La inflación hace que el dinero pierda poder adquisitivo. Es uno de los grandes problemas del modelo kirchnerista que complica la vida cotidiana de los argentinos.
No es novedad el aumento de precios en las góndolas. Tampoco lo es la pérdida de poder adquisitivo del salario, más allá de las paritarias. El impacto de la inflación le fue restando poder de compra al billete de mayor valor nominal que hoy tienen los argentinos. Hoy rinde s un tercio de lo que valía en los primeros días del mandato de la presidenta Cristina Fernández.
La editorial de publicaciones financieras Inversor Global creó un sitio web que permite comprobar cuánto se pulveriza día a día el dinero que está en manos de los asalariados, en términos reales.

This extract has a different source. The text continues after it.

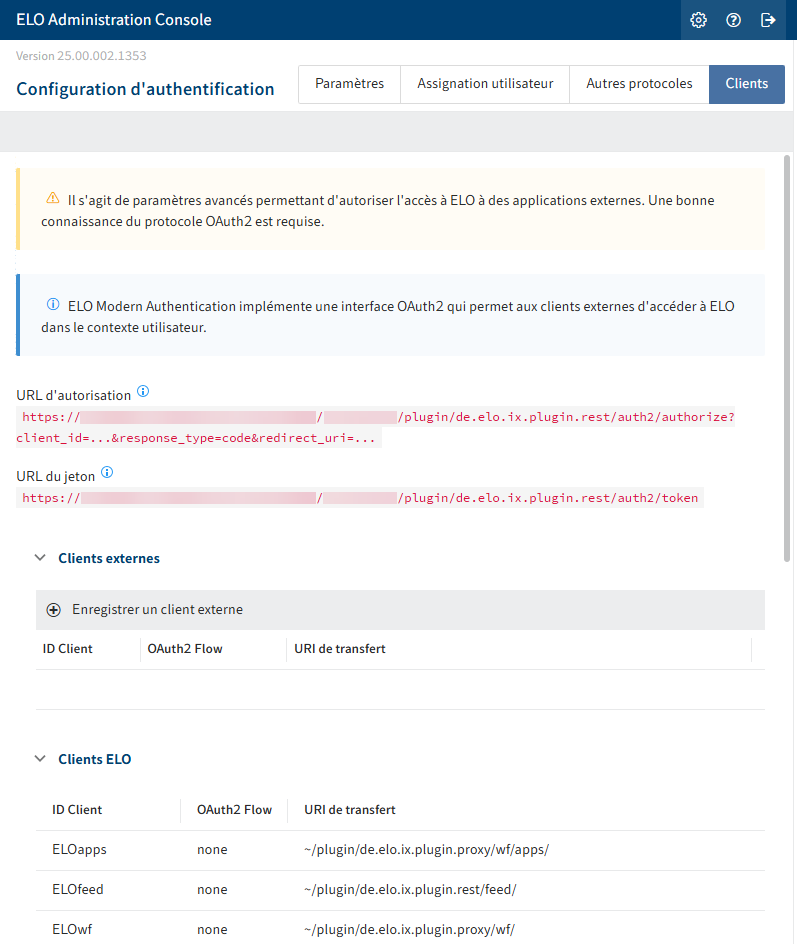Open the settings gear icon

tap(698, 20)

Para realizarlo, el sitio utiliza los datos de inflación provistos por PriceStats, una gran empresa privada que calcula índices de inflacion agregada a nivel global. De acuerdo con éstos, el valor de un billete de $ 100 se redujo desde principios de año a apenas $ 80 en la actualidad. Pero, en la comparación con diciembre de 2007, esa desvalorización pasa de los $ 100 a los $ 35. Significa que, quien tiene un billete con la cara de Julio Argentino Roca en su poder, hoy sólo puede adquirir exactamente lo mismo que podía comprar con apenas $ 35 en los comienzos del mandato de Cristina.
La pérdida explica, en buena parte, las mayores complicaciones que empezaron a sentirse en el uso de efectivo de la economía argentina, y que podría dejar en evidencia, según algunos economistas, la necesidad de emitir nuevos billetes de mayor denominación.

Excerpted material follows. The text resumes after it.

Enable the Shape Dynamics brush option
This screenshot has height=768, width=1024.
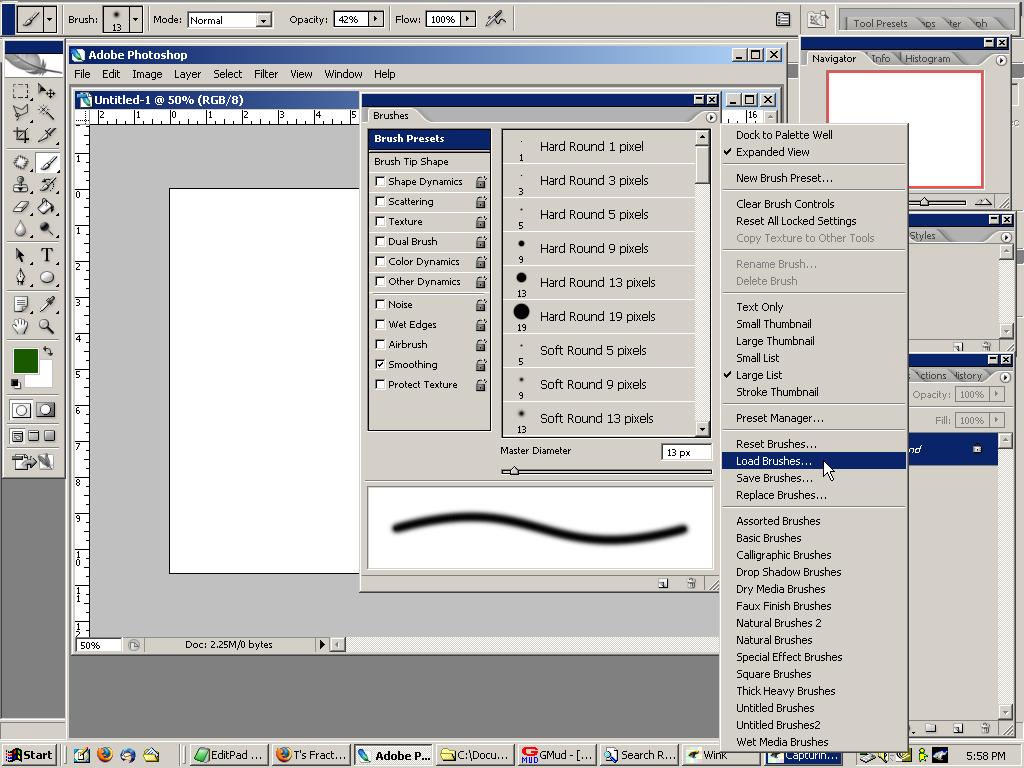[378, 181]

El temor oficial está en que una decisión de este tipo podría tener impacto en las expectativas inflacionarias y acelerar aún más la marcha ascedente que hoy muestran los precios.
El otro problema es, contrariamente, la escasez de efectivo de baja denominación (monedas) que afecta el cambio chico que siempre necesitan los comercios y los medios de transporte. La proporción de billetes de valor nominal pequeño se reduce enormemente por el fuerte avance de los de mayor denominación.

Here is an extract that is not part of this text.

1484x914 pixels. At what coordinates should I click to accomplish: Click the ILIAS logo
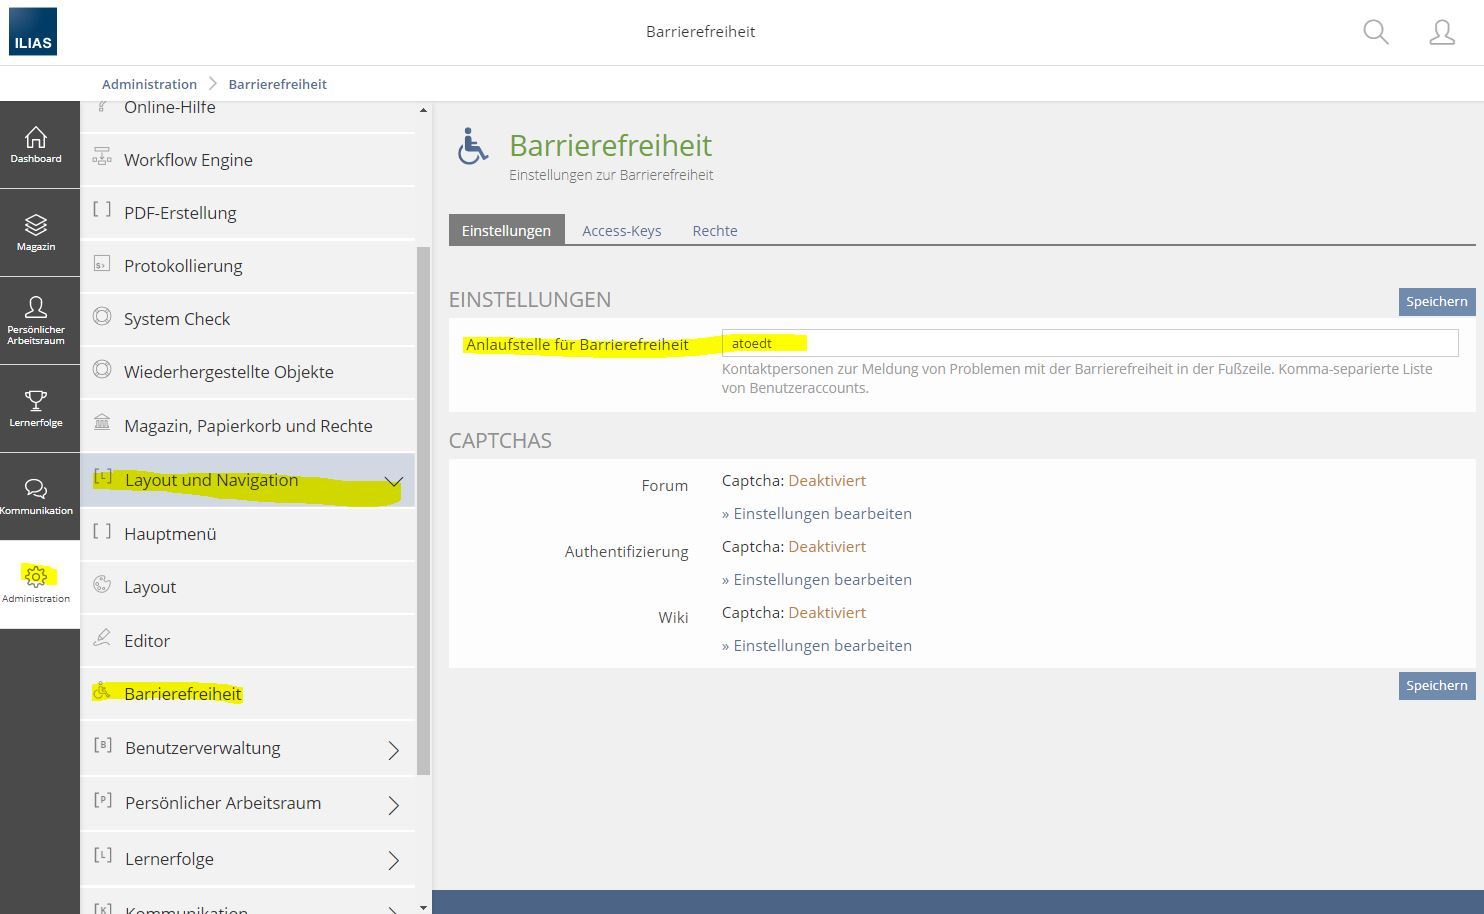33,32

En los comunicados de circulación de billetes y monedas distribuidos por el BCRA se confirma el desmanejo monetario: en los primeros nueve meses del año, se pusieron en circulación unas 326 millones de monedas, pero más de la mitad (168 millones) correspondieron a metales de $ 2. El problema: que al ser de un número múltiplo, estos no permiten a los comerciantes utilizarlas para dar sus vueltos.